Any student enrolled in and/or receiving credit for one of the designated courses, regardless of grade level, is required to take the test upon completion of that course. The end-of-course tests are the final exams for these courses. The student’s final grade in the course will be calculated using the course grade as 85 percent and the test score as 15 percent. The student must have a final course grade of 70 or above to pass the course and to earn credit toward graduation.
The end-of-course test score reports are developed to provide individual students, parents, classroom teachers, administrators, and other community members reliable and valid test results.

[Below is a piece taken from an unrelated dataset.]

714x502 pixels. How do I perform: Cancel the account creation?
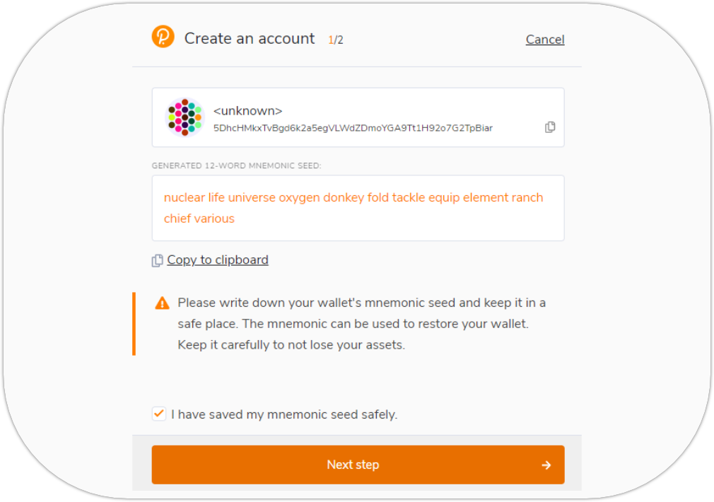coord(545,40)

High Schools That Work: High Schools That Work (HSTW) is a school improvement initiative sponsored by the Southern Regional Education Board (SREB) that provides leadership for school improvement through career and technical education programs. HSTW provides leadership through implementation of its ten Key Practices. The Division of Career, Technical and Agricultural Education, in collaboration with the School Improvement Division of the Georgia Department of Education, supports the involvement of 168 high schools in the initiative, with 25 receiving enhanced support through either comprehensive school reform or the urban initiative.
The Georgia Department of Education sponsors collaboration between the state, local schools, and the SREB to provide students with challenging programs of study supported by student/parent/school-based advisement systems, extra help if needed, and community partnerships. High Schools That Work activities involve the high school in efforts that replace low-level performance expectations with course rigor and a curriculum with purpose.
In the summer of 2007, the Georgia Department of Education contracted with HSTW to provide two, two-day workshops for teams from local schools made up of administrators, CTE instructors, counselors, middle school administrators and CTE teachers, and CTE directors/supervisors. The workshops were designed to change the culture of CTE to a leadership role in school improvement and to use data to enhance change.
Career Academies
In April 2007, the Atlanta Public Schools announced plans to accelerate and expand its high school transformation initiative through a $10.5 million investment from the Bill & Melinda Gates Foundation. The school district is working to transform all of its large, traditional high schools into small schools or small learning communities over the next five years to ensure all students receive a high-quality education that prepares them for the challenges of today’s global economy.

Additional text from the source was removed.